Antikommunismus verfehlt oft das Ziel – das Thema meistens.

Vor 70 Jahren wurde Österreich vom Nazi-Faschismus befreit. Aus diesem Anlass fand eine Sondergemeinderatssitzung statt. Gast- und Hauptredner war Lech Wałęsa. Warum, wusste schon in Vorfeld niemand.

Gemeinsame antifaschistische Kundgebung von SPÖ und KPÖ am 23. Juni 1945 am Grazer Freiheitsplatz.  Foto: CLIO, Nachlass Ida Schulin

Gemeinsame antifaschistische Kundgebung von SPÖ und KPÖ am 23. Juni 1945 am Grazer Freiheitsplatz.
Foto: CLIO, Nachlass Ida Schulin

Walesa hat eine Themenverfehlung par excellence hingelegt. Er hat die Sonder-gemeinderatssitzung dazu missbraucht – nach ein paar einleitenden Sätzen zum eigentlichen Thema –, antikommunistische Allgemeinplätze garniert mit einer gehörigen Portion Eigenlob, einem Patzen EU-Chauvinismus und einem Zuckerguss aus antirussischen Ressentiments aufzutischen.
Der Sohn eines Aktivisten, der an der Befreiung von Graz mitwirkte und das Sprengen der Grazer Brücken verhinderte, hat das – meines Erachtens zu recht – als Entwürdigung dessen bezeichnet, wofür Tausende ihr Leben gelassen haben: die Befreiung von der Nazi-Barbarei, die Wałęsa gerade einmal en passant zu erwähnen geruht hat. Des Anlasses wegen haben wir KommunistInnen uns das angehört. Schade um unsere Zeit. Und schade um 25.000 Euro Grazer Steuergelder.
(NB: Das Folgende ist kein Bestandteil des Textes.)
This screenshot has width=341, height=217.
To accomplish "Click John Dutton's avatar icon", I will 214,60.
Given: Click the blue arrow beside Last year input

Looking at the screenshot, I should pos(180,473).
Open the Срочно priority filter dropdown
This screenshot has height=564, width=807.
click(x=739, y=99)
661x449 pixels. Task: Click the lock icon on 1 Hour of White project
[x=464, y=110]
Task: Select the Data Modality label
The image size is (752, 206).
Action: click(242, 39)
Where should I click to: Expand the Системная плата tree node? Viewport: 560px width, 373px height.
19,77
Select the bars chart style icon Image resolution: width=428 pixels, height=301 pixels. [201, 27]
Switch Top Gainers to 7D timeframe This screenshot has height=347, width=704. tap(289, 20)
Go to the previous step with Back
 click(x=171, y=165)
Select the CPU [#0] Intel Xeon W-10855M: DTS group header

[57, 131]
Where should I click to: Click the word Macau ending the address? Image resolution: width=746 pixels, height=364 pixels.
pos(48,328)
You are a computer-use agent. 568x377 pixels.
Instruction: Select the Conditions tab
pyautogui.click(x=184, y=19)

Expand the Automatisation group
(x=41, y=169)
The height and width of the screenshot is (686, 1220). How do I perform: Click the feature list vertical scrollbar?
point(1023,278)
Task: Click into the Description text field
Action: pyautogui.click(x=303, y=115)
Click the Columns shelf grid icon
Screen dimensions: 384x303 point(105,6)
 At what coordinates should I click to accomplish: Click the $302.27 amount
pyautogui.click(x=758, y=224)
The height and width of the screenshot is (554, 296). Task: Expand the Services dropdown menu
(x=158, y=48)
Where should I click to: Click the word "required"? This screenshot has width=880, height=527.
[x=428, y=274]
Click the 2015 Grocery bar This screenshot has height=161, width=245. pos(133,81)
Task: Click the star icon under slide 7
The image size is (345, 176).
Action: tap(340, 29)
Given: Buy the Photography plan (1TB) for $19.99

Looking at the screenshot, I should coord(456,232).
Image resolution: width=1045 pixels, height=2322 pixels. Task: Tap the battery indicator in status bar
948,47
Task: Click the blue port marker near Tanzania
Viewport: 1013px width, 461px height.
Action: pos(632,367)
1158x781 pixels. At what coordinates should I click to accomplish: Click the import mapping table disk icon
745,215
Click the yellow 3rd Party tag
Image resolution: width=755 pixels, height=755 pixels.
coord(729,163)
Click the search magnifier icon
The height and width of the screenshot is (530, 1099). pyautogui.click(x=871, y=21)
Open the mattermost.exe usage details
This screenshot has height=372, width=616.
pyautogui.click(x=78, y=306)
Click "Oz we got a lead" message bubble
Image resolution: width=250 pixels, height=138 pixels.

„Aber man wird ja wohl über die Verbrechen im Namen des Kommunismus reden dürfen“, hört man dann. Klar, darf man. Muss man sogar. Und gerade wir KommunistInnen stellen uns der Vergangenheit – die KPÖ Steiermark in ihrem Programm und der KSV zuletzt in einer Erklärung an die Standard-Redaktion, die sich in diesem Zusammenhang wieder einmal selbst unterboten hat.

Aber, liebe Leute, aufgepasst!
Mit KommunistInnen kann man auch über politische Themen reden – über Privatisierung und Sozialabbau, über Bildungspolitik, über Migration, über Umwelt und Nachhaltigkeit, über Militarismus und Krieg, Neutralität und Frieden und über die Befreiung vom Faschismus. Und man kann dabei beim Thema bleiben. Echt jetzt. Das funktioniert. Man muss nicht gleich mit Schaum vorm Mund die Stalin-Stasi-Staatsterror-Nummer abziehen. Ist ganz einfach. Man macht das ganz genau so wie bei den ChristdemokratInnen, die nicht auf Anhieb auf die Kreuzzüge, die Kolonialisierung Amerikas, die Hexenverbrennungen oder Dollfuß reduziert werden; oder wie bei SozialdemokratInnen, denen man in einer Debatte nicht augenblicklich mit den Machenschaften von Ben Ali, Mubarak und Co. konfrontiert, deren Parteien Mitglieder der Sozialistischen Internationale waren, bis sie im Arabischen Frühling gestürzt wurden.